IMPD mental health team logs more calls; no plans to expand

Crisis Assistance Team logs more calls than ever

INDIANAPOLIS (WISH) — Indianapolis police officials on Friday said they don’t plan to expand the availability of the Mobile Crisis Assistance Team.

Maj. Tabatha McLemore of the Indianapolis Metropolitan Police Department‘s Operations Support Bureau said the number of calls to the Mobile Crisis Assistance Team — known on the force as MCAT — continues to rise steadily, with more than 2,700 in 2024. She said this total suggests people are more willing to seek help when they or a loved one are experiencing a mental health crisis.

“I feel like that stigma is going away and people are more openly talking about it, getting it up there and realizing that it’s not something to be embarrassed by,” she said. “It’s just something that you work through and you get the help that you need.”

The MCAT has seven teams, each consisting of one IMPD officer and one clinician from Eskenazi Health. Two teams are assigned to IMPD’s Northwest District and the other districts get one team each. The MCAT operates from 8 a.m. to 6 p.m. weekdays. Community advocates have repeatedly criticized those limited hours.

Following the death of Herman Whitfield in 2022, who died when IMPD officers tased him while he was experiencing a mental health crisis, Richard Reynolds, pastor of New Revelation Church, said of the MCAT, “It’s something but it’s still woefully inadequate.”

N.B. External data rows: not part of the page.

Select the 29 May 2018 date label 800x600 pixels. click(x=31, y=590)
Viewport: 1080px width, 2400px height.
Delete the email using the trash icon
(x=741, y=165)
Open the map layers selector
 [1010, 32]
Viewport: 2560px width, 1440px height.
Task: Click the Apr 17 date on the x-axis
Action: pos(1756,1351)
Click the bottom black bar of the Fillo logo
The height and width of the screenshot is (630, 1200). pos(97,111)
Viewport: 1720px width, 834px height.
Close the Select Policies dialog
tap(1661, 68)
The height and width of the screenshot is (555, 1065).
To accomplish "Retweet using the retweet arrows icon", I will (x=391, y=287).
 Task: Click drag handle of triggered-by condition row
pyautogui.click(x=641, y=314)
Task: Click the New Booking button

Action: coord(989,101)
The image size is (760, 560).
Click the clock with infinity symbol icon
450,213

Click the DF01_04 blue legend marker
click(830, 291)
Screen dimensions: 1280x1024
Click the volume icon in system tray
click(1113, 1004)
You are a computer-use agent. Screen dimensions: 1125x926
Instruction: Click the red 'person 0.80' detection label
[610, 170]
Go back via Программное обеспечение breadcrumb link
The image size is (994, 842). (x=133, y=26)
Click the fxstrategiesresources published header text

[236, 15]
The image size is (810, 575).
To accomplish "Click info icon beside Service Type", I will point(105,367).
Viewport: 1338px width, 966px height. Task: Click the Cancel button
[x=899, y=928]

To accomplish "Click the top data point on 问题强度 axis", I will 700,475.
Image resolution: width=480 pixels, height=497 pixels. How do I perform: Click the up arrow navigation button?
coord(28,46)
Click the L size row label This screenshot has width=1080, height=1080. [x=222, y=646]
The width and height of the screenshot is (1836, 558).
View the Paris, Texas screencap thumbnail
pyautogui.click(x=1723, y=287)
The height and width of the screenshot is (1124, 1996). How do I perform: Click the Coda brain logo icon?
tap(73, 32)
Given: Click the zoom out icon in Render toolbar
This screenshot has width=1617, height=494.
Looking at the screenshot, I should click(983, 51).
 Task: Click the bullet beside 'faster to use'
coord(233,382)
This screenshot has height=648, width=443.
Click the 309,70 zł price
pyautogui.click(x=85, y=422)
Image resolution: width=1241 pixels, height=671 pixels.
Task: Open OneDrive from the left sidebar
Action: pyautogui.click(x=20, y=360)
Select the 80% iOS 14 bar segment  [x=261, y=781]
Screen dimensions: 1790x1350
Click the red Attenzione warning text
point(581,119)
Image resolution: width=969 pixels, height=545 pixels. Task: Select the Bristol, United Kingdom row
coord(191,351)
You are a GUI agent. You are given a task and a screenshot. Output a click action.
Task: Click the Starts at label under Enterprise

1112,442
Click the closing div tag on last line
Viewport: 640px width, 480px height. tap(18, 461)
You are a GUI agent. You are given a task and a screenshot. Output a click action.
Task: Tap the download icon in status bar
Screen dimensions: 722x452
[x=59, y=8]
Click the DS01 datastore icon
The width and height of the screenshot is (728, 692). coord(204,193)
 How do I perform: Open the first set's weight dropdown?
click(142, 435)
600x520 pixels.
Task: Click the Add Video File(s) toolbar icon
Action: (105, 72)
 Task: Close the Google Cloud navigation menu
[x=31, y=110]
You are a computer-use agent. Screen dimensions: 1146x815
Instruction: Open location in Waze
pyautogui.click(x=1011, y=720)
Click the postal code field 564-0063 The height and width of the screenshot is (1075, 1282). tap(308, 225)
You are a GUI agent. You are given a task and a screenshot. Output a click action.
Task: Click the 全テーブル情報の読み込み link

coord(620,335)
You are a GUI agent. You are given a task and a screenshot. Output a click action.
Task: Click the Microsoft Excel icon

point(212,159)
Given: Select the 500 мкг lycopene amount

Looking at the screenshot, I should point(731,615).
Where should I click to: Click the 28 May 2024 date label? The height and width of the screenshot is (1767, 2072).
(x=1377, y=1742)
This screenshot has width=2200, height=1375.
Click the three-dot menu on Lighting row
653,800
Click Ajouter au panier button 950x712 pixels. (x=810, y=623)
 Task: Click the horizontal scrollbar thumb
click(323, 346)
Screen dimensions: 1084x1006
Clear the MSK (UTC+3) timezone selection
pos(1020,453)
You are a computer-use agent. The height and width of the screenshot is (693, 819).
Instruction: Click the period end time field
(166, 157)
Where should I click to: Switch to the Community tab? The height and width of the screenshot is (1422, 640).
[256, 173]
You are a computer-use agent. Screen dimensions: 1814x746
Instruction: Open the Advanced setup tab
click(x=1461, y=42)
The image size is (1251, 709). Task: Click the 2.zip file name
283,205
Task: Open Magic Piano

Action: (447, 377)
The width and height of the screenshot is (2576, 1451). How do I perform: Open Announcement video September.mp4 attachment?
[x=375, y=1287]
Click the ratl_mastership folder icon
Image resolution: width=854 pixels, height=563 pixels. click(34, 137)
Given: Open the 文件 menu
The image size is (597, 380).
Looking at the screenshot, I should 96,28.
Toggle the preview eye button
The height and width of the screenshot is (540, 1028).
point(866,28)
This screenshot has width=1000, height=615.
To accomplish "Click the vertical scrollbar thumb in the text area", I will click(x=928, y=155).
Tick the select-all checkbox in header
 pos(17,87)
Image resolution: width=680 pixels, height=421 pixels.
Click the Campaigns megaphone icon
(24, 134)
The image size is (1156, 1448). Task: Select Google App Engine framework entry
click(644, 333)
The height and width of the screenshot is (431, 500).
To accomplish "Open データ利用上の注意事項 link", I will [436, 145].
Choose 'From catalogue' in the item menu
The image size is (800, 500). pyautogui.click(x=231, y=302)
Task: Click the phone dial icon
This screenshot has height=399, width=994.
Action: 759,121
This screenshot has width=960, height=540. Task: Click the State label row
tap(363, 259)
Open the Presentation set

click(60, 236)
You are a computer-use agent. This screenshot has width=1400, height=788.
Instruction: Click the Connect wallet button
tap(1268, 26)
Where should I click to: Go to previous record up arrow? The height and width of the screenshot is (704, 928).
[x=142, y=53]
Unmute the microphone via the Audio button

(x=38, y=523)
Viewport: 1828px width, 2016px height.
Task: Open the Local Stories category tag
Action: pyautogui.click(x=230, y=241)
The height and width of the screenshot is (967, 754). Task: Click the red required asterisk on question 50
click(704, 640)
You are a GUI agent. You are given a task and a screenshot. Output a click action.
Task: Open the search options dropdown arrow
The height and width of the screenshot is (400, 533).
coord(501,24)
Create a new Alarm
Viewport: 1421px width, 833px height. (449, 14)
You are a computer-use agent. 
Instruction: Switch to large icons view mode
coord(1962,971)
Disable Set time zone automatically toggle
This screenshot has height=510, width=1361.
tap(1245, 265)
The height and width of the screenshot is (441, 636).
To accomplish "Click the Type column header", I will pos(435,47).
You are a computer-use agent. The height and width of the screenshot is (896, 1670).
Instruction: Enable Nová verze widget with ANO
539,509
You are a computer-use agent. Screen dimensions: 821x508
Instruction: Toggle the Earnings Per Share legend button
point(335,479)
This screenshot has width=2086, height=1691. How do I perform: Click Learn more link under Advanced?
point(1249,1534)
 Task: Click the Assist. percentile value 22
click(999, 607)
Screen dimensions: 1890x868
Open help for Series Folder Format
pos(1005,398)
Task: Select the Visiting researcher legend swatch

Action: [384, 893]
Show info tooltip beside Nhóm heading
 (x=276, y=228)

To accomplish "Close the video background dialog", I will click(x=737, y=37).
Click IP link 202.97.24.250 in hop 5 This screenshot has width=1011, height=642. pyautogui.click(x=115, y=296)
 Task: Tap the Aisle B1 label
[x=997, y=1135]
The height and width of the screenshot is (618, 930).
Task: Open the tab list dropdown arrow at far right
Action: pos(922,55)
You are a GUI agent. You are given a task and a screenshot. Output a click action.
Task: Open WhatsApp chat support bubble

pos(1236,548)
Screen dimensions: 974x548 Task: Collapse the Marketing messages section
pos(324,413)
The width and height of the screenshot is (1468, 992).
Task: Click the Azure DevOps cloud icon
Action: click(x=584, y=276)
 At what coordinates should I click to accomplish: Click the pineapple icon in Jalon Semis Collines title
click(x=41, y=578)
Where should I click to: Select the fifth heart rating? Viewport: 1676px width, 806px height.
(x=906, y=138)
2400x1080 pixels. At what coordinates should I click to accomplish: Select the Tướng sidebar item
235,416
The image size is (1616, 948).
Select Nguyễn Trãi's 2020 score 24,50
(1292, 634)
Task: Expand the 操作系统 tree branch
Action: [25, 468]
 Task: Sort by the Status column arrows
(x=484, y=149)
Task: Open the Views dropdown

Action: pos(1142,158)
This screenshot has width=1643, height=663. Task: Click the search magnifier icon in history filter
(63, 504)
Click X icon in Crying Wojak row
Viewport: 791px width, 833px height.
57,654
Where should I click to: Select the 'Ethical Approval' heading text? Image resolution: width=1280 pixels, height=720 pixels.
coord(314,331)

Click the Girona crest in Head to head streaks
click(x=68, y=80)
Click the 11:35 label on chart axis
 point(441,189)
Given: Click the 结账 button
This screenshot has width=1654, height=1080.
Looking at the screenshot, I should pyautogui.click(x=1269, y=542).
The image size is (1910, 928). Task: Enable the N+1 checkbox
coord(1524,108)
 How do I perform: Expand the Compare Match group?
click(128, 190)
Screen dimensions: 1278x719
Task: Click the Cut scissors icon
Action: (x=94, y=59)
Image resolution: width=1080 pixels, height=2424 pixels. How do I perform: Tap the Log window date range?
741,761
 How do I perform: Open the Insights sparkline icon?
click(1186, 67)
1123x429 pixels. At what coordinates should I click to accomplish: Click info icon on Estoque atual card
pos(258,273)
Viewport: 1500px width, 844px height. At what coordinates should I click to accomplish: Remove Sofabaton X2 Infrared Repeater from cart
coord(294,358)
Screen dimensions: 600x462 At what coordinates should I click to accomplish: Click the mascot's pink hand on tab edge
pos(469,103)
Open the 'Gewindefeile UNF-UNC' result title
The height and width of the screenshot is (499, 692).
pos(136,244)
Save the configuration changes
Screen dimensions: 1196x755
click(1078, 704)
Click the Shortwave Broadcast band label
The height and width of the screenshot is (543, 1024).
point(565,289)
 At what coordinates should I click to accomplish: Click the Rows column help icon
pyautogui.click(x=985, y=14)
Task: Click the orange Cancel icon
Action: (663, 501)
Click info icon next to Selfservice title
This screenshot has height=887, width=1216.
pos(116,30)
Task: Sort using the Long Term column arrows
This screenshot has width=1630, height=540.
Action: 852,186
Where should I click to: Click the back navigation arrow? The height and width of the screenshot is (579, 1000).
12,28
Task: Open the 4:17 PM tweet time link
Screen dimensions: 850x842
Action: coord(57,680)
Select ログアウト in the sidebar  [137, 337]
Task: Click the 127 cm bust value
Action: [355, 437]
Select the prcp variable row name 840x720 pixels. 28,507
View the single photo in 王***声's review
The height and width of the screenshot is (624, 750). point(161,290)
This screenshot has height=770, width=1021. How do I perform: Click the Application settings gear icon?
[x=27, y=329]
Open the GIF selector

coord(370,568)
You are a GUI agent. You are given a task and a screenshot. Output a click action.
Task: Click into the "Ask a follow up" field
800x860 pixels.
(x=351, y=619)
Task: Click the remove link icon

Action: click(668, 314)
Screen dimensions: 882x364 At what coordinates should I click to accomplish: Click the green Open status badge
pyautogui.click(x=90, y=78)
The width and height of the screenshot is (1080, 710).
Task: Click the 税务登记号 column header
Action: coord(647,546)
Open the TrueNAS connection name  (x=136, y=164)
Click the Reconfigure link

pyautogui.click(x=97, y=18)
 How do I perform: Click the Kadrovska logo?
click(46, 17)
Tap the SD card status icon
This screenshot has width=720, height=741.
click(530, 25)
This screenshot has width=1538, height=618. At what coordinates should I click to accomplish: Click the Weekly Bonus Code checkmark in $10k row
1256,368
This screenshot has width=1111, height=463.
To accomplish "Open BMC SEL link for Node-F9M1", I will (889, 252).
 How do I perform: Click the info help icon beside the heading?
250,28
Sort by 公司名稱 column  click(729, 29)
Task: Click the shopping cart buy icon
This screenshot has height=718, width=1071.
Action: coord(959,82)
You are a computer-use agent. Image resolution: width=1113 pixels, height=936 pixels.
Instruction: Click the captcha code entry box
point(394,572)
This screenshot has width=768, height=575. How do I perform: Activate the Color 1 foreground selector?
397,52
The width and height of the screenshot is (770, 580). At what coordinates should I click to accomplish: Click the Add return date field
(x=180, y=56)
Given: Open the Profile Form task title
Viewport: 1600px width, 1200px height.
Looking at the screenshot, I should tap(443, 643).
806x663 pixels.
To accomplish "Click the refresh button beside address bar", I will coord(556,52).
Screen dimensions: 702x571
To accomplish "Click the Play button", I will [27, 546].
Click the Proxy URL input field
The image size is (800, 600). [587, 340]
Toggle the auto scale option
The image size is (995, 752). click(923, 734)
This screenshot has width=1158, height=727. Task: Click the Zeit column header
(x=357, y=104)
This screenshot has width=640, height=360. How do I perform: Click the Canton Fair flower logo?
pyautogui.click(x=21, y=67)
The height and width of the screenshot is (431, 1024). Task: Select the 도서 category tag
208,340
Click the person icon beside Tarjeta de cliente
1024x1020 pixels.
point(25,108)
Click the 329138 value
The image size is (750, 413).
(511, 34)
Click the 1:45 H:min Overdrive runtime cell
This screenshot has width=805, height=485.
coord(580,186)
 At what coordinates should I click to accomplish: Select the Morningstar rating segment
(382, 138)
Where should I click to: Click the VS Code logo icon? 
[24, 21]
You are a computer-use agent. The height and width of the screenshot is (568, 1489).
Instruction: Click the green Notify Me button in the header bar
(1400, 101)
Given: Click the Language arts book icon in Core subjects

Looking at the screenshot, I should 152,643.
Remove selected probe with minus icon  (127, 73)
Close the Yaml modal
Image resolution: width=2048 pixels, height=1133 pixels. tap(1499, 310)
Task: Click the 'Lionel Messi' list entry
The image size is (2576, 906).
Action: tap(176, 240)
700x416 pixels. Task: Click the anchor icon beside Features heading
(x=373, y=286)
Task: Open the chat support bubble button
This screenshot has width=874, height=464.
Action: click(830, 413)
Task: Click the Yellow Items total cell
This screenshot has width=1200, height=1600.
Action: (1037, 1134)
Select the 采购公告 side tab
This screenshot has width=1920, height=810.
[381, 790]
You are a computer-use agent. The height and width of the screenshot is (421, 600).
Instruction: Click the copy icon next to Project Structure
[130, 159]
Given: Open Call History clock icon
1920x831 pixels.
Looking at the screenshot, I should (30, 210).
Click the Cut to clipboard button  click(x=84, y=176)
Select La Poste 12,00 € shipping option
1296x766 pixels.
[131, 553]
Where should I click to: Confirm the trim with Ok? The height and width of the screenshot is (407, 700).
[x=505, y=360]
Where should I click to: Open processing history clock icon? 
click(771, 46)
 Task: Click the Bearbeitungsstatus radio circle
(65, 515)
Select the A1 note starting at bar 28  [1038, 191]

McLemore said the MCAT’s capabilities are limited by the number of clinicians Eskenazi can hire and then assign to the program. She said Eskenazi faces the same hiring challenges IMPD does. Unless Eskenazi can hire more clinicians, she said the MCAT can’t expand its hours. Although all IMPD officers now receive ongoing mental health response training every year, McLemore said Eskenazi’s clinicians have expertise police officers lack.

“Without our clinicians through Eskenazi, MCAT doesn’t work,” she said. “We need that clinician there with us side by side.”

Eskenazi officials told News 8 they don’t have any MCAT openings but continue to work with IMPD on its mental health crisis response.

McLemore said the MCAT focuses on helping people work through their immediate crisis and then connecting them with follow-up resources. She said arrests by the unit are rare. Out of all of the MCAT calls this year, she said she was only aware of 16 arrests. In addition to mental health crises, she said the MCAT assists people who have witnessed violent crimes.

Going into 2025, McLemore said the unit’s primary goal is helping people understand how it can help and that the unit is doing what it can with the resources it has.

In addition to the MCAT, the Indianapolis Office of Public Health & Safety has a Clinician-Led Community Response team, which handles nonviolent mental health calls. That team is available 24/7 but only in IMPD’s Downtown and East districts and at the St. George Apartments, though it will expand to the North District early next year, as News 8 reported earlier in December.

McLemore said 911 dispatchers are trained to ask a series of specific questions for mental health calls that help them determine which team to send.

McLemore said she encourages anyone in a nonviolent crisis situation to call the 988 national crisis line, which connects callers with mental health professionals who then help them work through their crisis.